Goal
Reproduce the items beginning at the line that contains "Where should I click to: Expand" and ending after the line that contains "point(539,16)", substituting "Review" for "Slide Show" and leaving everything else unchanged.

Provided entries
____

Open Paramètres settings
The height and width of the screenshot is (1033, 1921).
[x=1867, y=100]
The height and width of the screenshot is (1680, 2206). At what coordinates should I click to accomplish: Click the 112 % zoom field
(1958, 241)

____

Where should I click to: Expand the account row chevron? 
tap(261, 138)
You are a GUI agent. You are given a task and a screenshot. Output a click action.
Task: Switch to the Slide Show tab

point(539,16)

____

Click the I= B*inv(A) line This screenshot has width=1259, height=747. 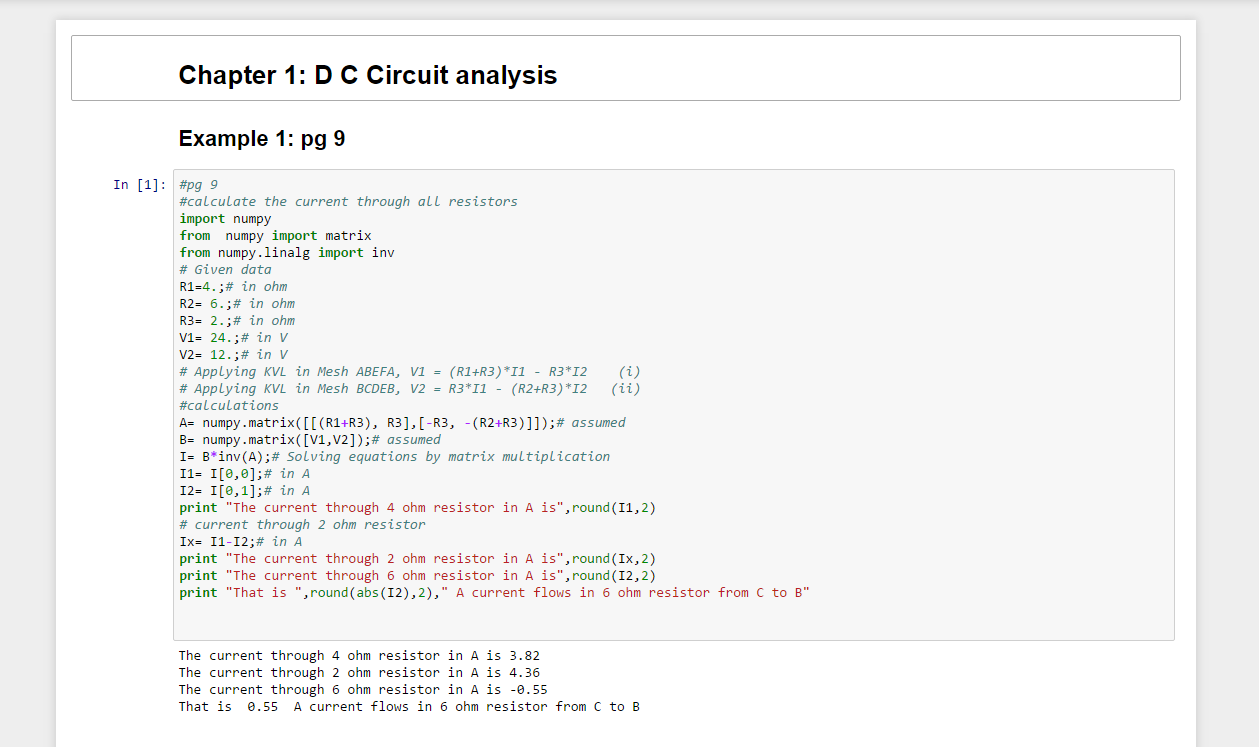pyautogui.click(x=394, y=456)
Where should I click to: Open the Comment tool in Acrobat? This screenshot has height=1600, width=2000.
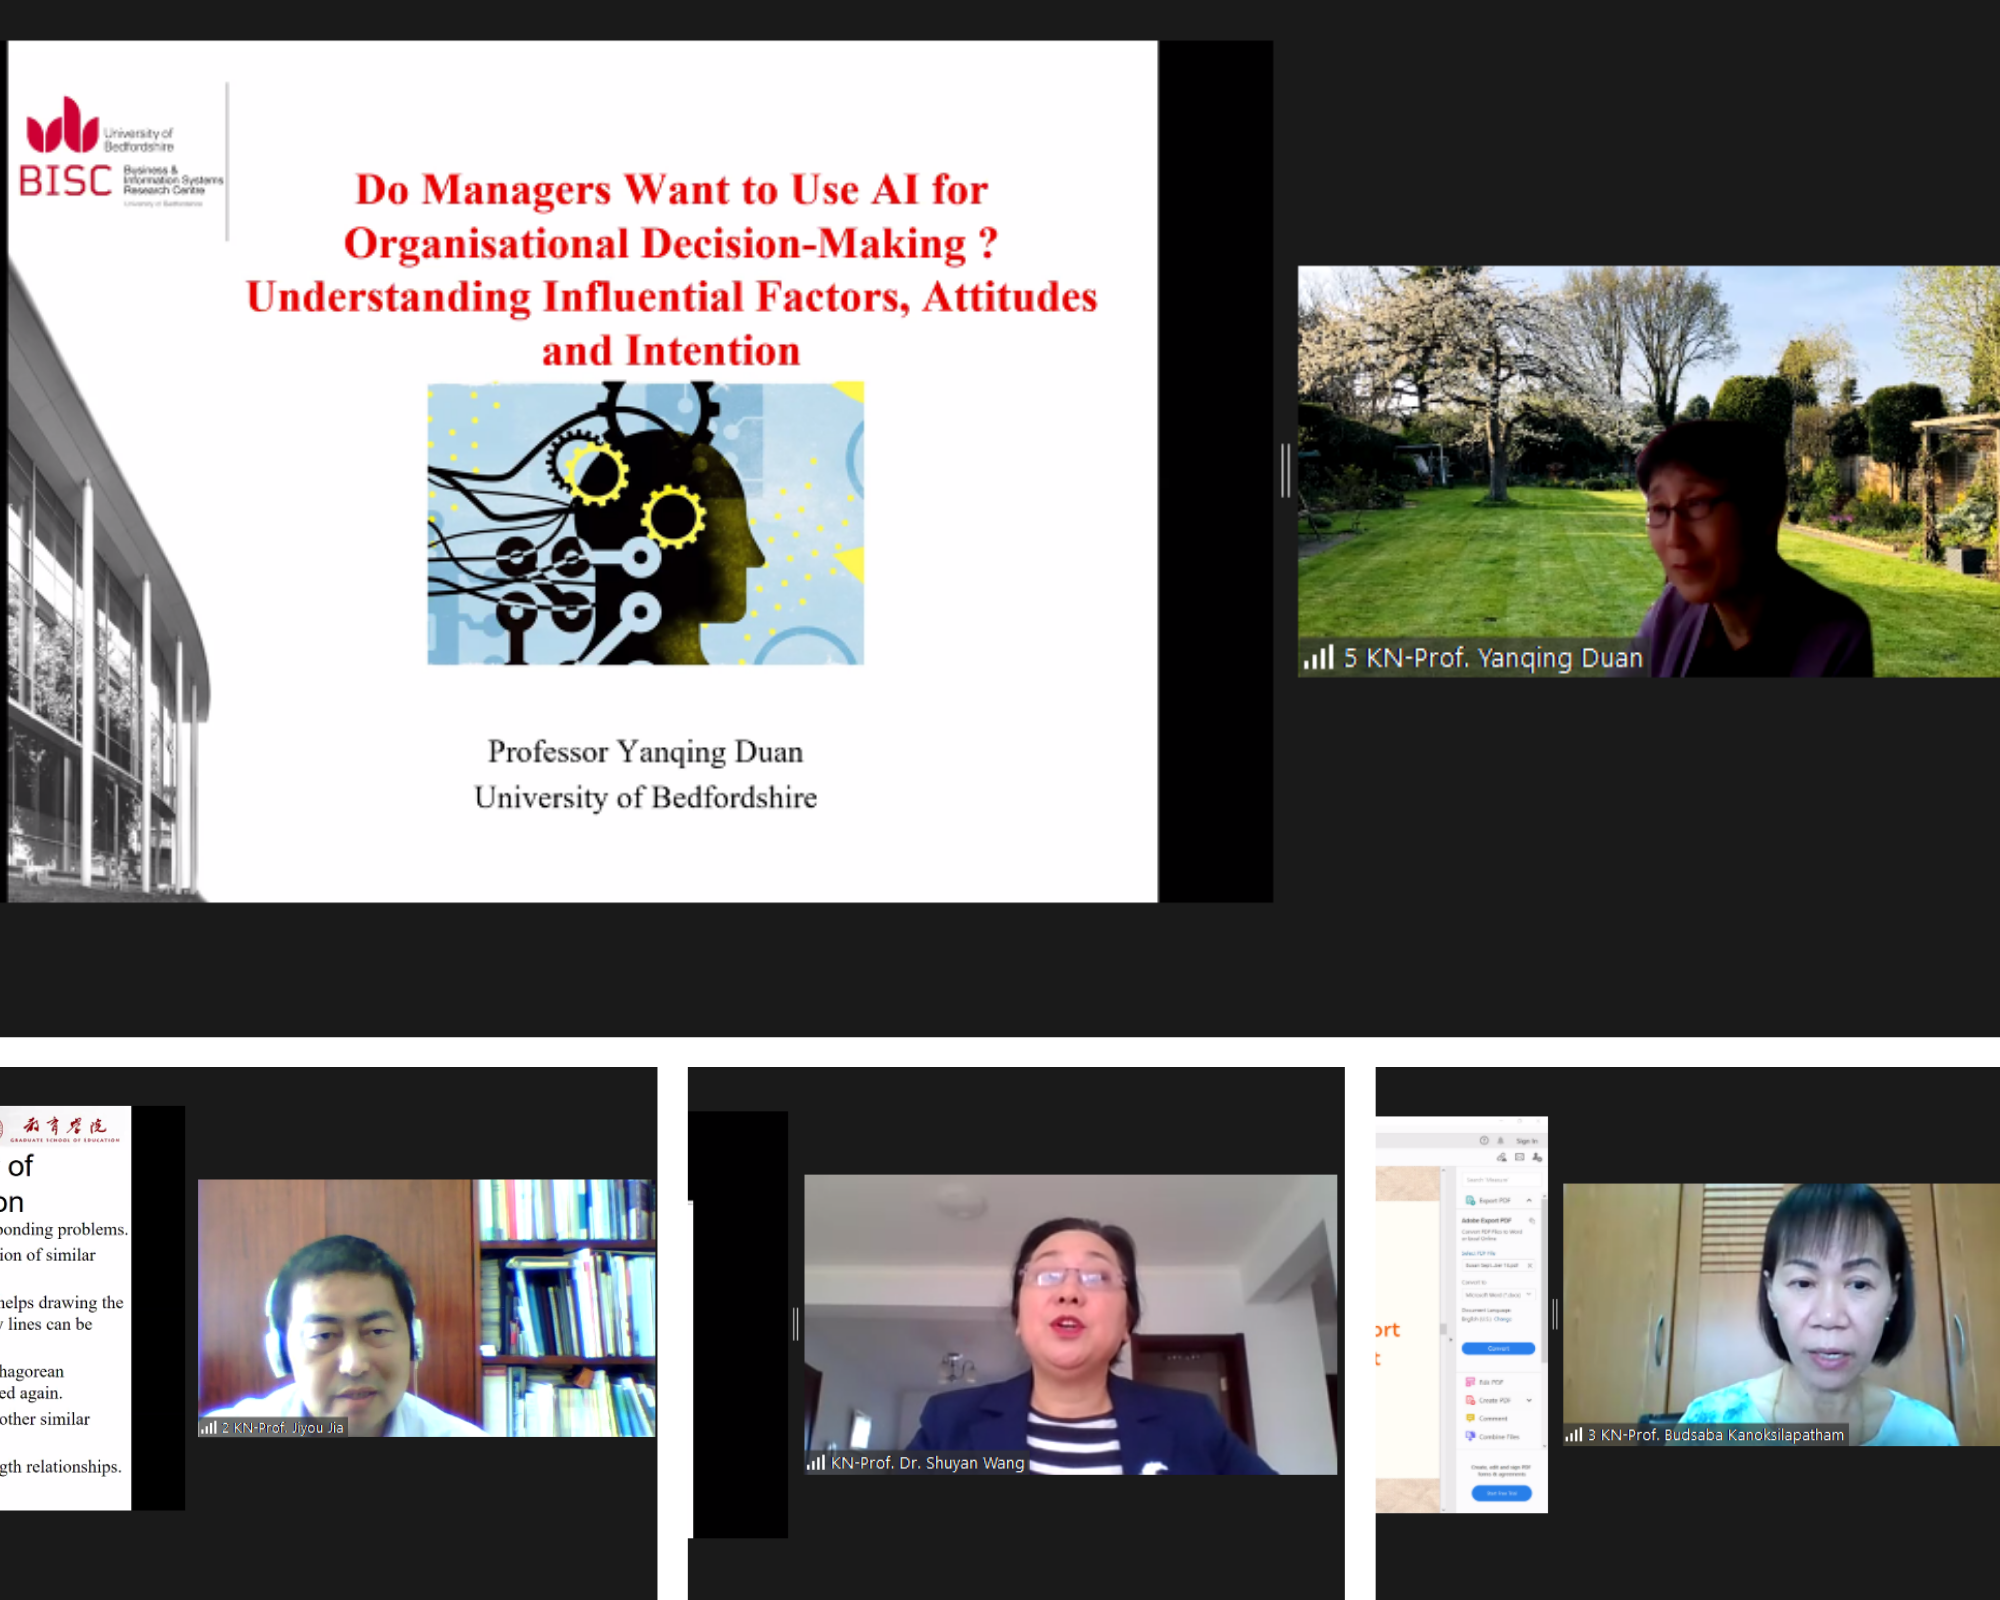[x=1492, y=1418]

____

Response for this exercise
Where should I click to: Expand the account row chevron? 
tap(261, 138)
You are a GUI agent. You are given a task and a screenshot. Output a click action.
Task: Switch to the Review tab

point(539,16)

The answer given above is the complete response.